Detective Regina Heart jogged through the doors behind him. Dressed in a suit with shoulder-pads, she moved through the exit with confidence and elegance. Her hair was tied back tightly, she wore thin glasses that made her face look long, and she walked with a waft of perfume following her.
The Chicago PD detective looked like she’d taken on more than her fair share of trauma, but she worked for a purpose. In the sexual assault unit, she had found her life’s calling. A victim herself, she was determined to expose the predators of the world and not allow someone else to experience her pain.
“Tex Hunter. We need to talk.” She was firm as she came up to him. “I know what you’re trying to do in that courtroom and I don’t like it.”
“Are you on the witness list? I don’t remember seeing your name on there.”

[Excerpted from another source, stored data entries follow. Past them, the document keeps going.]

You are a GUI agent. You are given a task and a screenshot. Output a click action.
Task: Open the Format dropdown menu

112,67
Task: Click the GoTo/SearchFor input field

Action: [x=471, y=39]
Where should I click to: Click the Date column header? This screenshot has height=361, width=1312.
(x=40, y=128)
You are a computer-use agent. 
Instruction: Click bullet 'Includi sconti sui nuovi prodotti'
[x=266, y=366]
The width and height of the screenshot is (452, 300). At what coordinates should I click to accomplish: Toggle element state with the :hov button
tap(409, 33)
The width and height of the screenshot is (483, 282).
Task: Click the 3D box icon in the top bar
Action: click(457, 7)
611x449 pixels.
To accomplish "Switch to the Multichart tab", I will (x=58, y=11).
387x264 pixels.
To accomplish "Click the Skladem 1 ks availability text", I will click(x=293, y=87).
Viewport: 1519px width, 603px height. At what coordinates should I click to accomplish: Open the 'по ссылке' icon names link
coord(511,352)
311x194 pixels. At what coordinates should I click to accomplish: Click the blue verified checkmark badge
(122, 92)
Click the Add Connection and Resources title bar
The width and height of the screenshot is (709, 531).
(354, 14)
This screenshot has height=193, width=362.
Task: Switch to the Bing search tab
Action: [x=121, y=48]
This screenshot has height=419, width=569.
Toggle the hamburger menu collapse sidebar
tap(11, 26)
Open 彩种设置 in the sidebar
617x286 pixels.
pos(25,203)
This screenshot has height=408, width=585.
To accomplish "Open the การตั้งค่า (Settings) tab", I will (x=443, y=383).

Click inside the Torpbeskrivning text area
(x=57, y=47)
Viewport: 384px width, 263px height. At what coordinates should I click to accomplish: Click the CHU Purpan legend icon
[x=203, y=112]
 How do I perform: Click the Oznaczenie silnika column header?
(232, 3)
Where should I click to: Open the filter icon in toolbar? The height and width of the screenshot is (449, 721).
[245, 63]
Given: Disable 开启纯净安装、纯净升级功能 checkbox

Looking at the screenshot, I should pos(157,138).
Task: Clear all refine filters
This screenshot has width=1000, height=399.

“I’m not on the list, but one of my colleagues is. She’s on the stand next week. She’s the detective that took the complaint and investigated the claims of sexual assault against Dr. Mackie.”
“Ah. Yes. Detective Jessica Nam.”
Heart nodded to her left, towards an empty corner near the outside entrance, away from the exits or passing foot traffic. Hunter followed her to the corner. The sound of the traffic hummed nearby, the sun was dipping beyond the horizon, and the breeze was gentle. The smell of cigarette smoke was strong, with a number of used butts near their feet.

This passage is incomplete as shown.